# Text shown
Hi, I was wondering if anyone could help me with this problem. The differential equation y'=4y/x has a power function solution y=Ax^n if y(3)=162, determine the values of n and A. Thanks!
• Oct 21st 2012, 11:45 PM
MarkFL
Re: Differential Equations?
The ODE is separable...can you write it in this form?
• Oct 21st 2012, 11:49 PM
chyksparks333
Re: Differential Equations?
i can honestly say, i don't know what you're talking about haha i'm sorry i just started calc a month ago...
• Oct 21st 2012, 11:56 PM
MarkFL
Re: Differential Equations?
I'm sorry, ODE is short for ordinary differential equation. I assumed you were beginning a course in ordinary differential equations.

When you separate the variables, you typically get everything involving the dependent variable on the left and the independent variable on the right. For this ODE, you would then have:

$\frac{1}{y}\.dy=\frac{4}{x}\,dx$

Now, integrate...what do you get?
• Oct 22nd 2012, 12:02 AM
chyksparks333
Re: Differential Equations?
I'm still a little confused with all this new terminology but are you saying that on the left it would be 1/y (162) = 4/x (3)...I might be completely wrong...sorry
• Oct 22nd 2012, 12:13 AM
MarkFL
Re: Differential Equations?
When you integrate, you will have:

$\int\frac{1}{y}\,dy=4\int\frac{1}{x}\,dx$

I am assuming you have been taught $\int\frac{1}{u}\,du=\ln|u|+C$. You need only write the constant of integration on one side, and it is typically written on the right side with the independent variable. It can be thought of as the composite constant from both integrations.

# Records
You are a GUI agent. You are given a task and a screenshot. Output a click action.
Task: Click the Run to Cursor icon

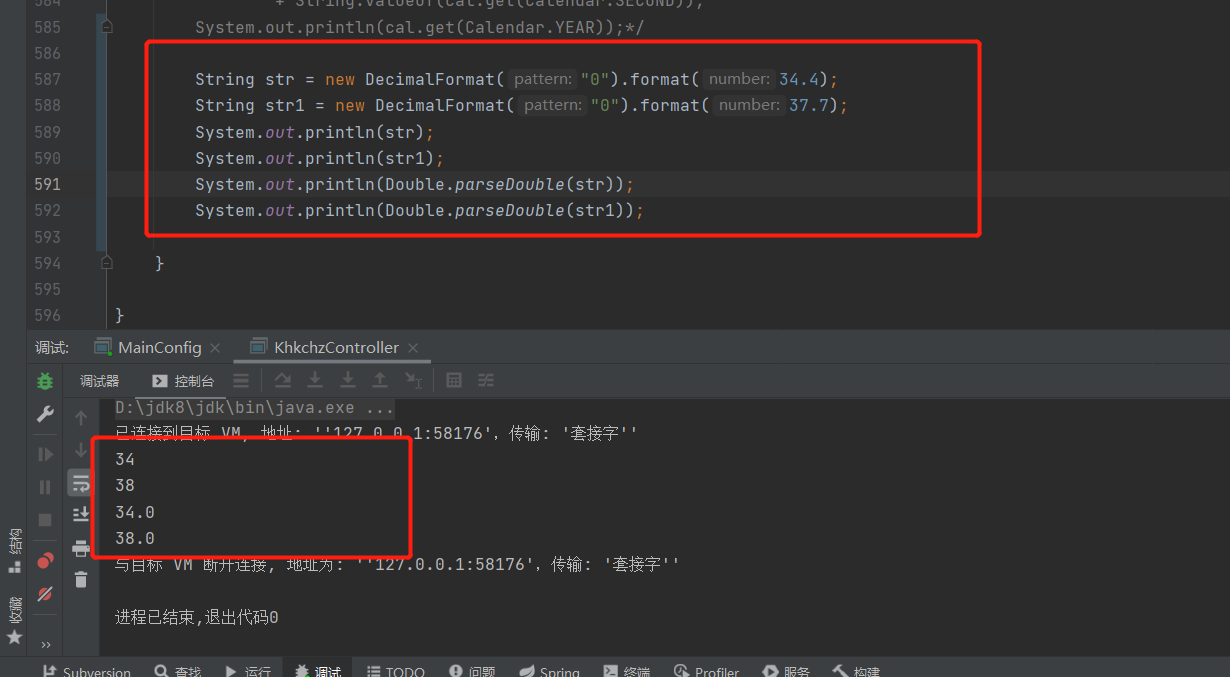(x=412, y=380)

...

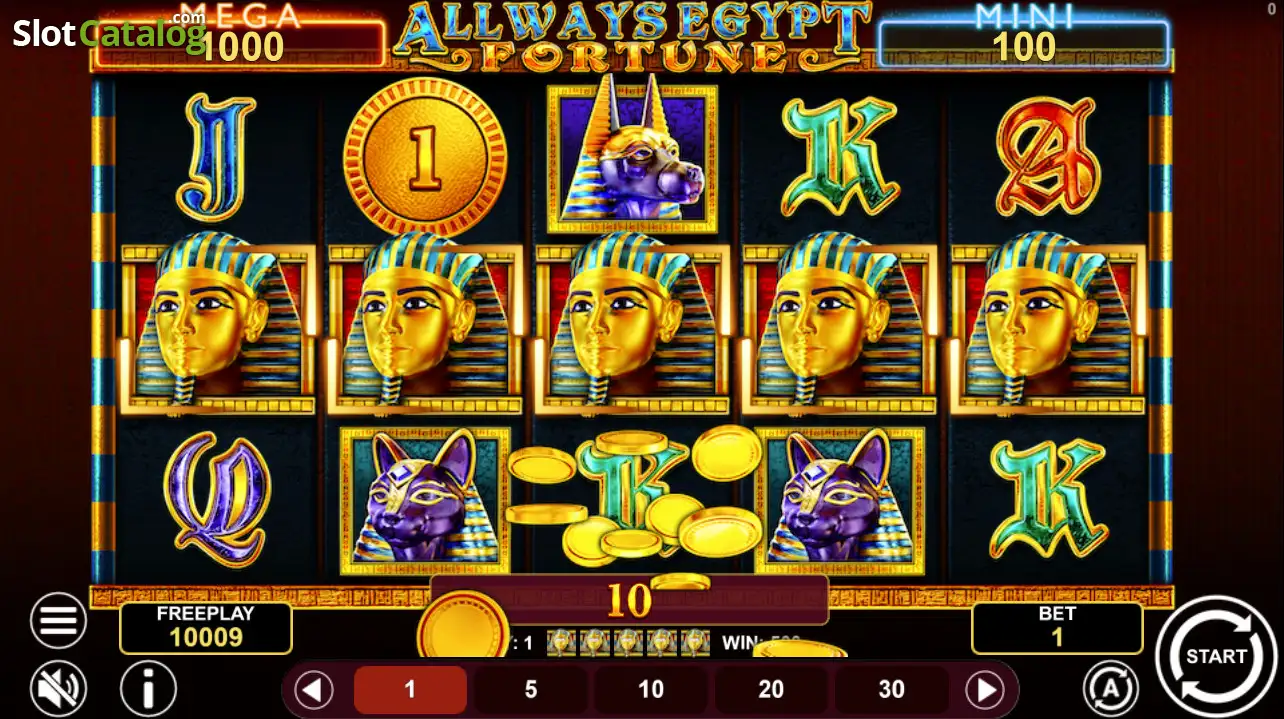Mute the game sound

# Required task A
List every date-and-time stamp that appears in the forum thread on the differential equation.
# Required task B
In the forum thread on the differential equation, shorten the paragraph beginning "I am assuming you have been taught" into a brief list that keeps its main facts.
# Required task C
Proceed with the forum thread on the differential equation, starting after its last sentence.
The material has no connection to the forum thread on the differential equation.

# Right answer A
- Oct 21st 2012, 11:45 PM
- Oct 21st 2012, 11:49 PM
- Oct 21st 2012, 11:56 PM
- Oct 22nd 2012, 12:02 AM
- Oct 22nd 2012, 12:13 AM

# Right answer B
- It assumes the reader already knows that the integral of 1/u du is ln|u| + C.
- The constant of integration needs to be written on only one side.
- It usually goes on the right side, with the independent variable.
- It can be viewed as a composite constant from both integrations.

# Right answer C
See if you can write the next step, and from there we will use the properties of logs to get the desired form.
• Oct 22nd 2012, 12:15 AM
chyksparks333
Re: Differential Equations?
I have not been taught that form before. is that the only way to attack this problem? because i feel a little lost at the moment.
• Oct 22nd 2012, 12:26 AM
MarkFL
Re: Differential Equations?
Hmm...if you have not seen that rule of integration, then perhaps you are to just take the given solution:

(1) $y=Ax^n$

and then differentiate it with respect to $x$ and write the resulting differential equation in the given form. Using this and the point on the solution curve (3,162), you will then have two equations and two unknowns from which you can determine $A$ and $n$.

What do you get when you differentiate (1) with respect to $x$?

I apologize for the confusion, I assumed you were to solve the ODE and show that the solution is of the given form.
• Oct 22nd 2012, 12:30 AM
chyksparks333
Re: Differential Equations?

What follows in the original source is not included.